### [JOB]
In the data below, reproduce everything from the line containing "Find the location of a particular element. The width" down to the line containing "The image size is (1200, 600).", substituting "specific element" for "particular element" and leaving all else unchanged.

Top of RECORDS TO USE

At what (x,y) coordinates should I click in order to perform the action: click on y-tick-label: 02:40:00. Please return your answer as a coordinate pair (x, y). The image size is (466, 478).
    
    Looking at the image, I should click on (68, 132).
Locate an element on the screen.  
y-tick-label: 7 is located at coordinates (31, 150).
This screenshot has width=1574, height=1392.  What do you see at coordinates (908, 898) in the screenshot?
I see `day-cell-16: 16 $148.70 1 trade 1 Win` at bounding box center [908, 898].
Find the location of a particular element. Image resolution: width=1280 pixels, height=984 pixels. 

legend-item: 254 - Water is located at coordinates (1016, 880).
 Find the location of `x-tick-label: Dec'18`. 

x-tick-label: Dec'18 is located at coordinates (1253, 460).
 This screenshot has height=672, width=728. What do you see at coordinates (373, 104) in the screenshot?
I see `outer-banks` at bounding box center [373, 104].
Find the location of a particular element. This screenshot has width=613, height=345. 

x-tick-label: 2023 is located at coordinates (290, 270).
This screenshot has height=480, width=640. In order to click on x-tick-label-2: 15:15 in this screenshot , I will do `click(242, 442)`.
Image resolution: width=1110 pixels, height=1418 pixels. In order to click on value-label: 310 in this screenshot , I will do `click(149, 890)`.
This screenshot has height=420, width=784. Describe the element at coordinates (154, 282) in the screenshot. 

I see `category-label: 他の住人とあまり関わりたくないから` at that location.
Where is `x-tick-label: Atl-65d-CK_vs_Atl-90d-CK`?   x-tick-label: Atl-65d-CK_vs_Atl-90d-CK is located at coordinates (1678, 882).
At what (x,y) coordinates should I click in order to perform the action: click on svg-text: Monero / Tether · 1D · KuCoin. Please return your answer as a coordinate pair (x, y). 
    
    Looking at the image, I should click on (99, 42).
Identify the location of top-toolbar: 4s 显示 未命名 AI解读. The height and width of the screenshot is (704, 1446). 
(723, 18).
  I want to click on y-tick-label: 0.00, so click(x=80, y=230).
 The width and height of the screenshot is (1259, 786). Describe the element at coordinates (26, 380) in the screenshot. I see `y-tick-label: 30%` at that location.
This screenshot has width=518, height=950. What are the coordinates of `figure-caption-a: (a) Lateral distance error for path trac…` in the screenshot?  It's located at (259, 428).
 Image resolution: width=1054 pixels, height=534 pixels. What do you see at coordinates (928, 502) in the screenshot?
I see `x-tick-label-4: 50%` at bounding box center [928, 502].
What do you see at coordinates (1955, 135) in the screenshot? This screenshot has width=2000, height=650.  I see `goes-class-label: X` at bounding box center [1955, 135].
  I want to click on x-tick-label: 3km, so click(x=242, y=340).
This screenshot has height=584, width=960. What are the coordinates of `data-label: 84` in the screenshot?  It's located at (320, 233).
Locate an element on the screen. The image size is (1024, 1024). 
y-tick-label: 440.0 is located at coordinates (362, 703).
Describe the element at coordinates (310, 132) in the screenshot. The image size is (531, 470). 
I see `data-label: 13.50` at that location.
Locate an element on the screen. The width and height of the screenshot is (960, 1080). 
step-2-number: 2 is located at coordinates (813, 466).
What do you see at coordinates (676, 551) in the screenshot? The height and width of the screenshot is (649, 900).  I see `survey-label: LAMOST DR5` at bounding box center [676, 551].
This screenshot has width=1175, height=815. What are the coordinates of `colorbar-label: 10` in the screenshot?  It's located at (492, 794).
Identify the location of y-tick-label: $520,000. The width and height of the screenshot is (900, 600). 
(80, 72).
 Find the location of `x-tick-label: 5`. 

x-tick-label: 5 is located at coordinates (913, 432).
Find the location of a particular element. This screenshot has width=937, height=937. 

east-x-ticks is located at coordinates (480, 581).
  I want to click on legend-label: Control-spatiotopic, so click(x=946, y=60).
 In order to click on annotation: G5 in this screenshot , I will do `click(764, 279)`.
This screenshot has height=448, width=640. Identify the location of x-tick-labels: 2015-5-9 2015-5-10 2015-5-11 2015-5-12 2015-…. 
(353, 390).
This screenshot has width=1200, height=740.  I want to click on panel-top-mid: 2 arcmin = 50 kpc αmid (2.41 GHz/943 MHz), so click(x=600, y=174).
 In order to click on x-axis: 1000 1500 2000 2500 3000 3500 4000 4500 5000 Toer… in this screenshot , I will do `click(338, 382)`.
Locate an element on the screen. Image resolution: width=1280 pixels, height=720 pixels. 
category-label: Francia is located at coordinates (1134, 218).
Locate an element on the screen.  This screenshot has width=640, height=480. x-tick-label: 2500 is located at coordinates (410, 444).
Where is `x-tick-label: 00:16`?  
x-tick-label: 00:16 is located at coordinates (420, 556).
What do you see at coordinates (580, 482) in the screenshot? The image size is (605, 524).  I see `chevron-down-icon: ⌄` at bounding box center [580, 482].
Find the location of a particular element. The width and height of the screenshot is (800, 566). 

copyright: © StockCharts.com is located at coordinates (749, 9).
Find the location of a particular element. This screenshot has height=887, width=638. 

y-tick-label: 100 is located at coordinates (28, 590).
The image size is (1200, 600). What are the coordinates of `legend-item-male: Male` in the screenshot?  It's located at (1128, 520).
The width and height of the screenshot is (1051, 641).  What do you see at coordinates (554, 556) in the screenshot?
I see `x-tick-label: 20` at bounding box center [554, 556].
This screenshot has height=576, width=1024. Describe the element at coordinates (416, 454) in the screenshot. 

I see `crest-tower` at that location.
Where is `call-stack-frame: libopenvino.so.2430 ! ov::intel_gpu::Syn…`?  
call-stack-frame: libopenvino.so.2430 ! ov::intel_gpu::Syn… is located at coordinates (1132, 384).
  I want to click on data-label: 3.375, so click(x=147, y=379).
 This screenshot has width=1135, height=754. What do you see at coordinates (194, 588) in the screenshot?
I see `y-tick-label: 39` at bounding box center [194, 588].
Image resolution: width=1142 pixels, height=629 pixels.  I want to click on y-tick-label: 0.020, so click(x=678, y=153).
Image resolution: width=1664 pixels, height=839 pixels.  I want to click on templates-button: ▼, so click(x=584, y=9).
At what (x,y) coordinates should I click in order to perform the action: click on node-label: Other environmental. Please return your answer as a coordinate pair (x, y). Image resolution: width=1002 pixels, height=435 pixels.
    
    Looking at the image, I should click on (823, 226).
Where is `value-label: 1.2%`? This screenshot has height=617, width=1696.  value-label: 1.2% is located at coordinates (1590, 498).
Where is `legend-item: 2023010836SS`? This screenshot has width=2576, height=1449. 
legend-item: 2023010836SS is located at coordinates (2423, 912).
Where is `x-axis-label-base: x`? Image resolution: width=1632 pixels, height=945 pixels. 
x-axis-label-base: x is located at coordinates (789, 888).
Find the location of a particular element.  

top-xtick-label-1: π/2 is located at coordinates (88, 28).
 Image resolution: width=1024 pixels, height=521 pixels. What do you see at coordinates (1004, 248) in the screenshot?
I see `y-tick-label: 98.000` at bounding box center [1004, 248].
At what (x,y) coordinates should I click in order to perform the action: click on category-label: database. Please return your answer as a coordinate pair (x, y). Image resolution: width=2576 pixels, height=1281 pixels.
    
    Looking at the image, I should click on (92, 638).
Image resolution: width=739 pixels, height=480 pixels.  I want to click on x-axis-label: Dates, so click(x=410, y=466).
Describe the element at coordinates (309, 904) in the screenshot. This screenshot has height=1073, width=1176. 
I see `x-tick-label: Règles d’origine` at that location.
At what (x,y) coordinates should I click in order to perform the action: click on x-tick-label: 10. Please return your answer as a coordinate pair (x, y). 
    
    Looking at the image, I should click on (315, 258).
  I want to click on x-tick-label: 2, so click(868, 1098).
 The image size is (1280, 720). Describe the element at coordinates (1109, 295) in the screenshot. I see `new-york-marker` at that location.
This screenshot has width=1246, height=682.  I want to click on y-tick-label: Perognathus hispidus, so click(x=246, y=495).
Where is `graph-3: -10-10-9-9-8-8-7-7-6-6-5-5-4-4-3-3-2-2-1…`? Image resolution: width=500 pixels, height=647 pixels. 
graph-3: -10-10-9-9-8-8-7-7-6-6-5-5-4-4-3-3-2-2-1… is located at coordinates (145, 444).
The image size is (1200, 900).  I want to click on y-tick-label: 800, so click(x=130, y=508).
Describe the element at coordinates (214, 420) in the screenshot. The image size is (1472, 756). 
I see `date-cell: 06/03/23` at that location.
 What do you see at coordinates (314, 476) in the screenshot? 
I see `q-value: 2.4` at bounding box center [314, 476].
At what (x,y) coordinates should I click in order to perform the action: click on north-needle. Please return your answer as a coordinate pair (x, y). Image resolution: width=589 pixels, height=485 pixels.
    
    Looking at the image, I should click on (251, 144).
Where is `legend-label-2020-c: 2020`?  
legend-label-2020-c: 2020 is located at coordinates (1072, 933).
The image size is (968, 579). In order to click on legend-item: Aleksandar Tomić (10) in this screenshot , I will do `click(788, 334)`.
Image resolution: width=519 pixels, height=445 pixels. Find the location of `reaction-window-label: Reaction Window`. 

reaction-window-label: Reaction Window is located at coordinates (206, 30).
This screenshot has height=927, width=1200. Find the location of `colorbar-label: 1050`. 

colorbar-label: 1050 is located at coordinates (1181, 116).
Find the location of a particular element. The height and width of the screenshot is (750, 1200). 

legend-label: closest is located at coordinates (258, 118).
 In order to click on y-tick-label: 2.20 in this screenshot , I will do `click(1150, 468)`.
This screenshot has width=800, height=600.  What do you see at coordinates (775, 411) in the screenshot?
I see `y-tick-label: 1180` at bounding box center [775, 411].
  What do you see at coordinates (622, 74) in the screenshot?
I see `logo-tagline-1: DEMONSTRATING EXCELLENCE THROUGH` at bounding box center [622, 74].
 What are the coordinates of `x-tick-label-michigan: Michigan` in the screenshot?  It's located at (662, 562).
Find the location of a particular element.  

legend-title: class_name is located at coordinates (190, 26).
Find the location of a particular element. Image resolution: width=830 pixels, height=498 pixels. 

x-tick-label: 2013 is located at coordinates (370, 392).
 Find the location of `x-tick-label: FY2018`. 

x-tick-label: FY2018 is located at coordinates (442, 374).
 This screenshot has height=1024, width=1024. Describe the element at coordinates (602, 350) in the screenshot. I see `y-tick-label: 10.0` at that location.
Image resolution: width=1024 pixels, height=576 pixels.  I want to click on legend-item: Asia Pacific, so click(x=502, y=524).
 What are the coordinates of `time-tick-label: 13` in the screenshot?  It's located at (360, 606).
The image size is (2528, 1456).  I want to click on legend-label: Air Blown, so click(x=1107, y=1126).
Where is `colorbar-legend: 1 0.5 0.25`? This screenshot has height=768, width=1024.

Bottom of RECORDS TO USE

### [RESPONSE BOX]
Find the location of a specific element. The width and height of the screenshot is (800, 566). 

copyright: © StockCharts.com is located at coordinates (749, 9).
Find the location of a specific element. This screenshot has height=887, width=638. 

y-tick-label: 100 is located at coordinates (28, 590).
The image size is (1200, 600). What are the coordinates of `legend-item-male: Male` in the screenshot?  It's located at (1128, 520).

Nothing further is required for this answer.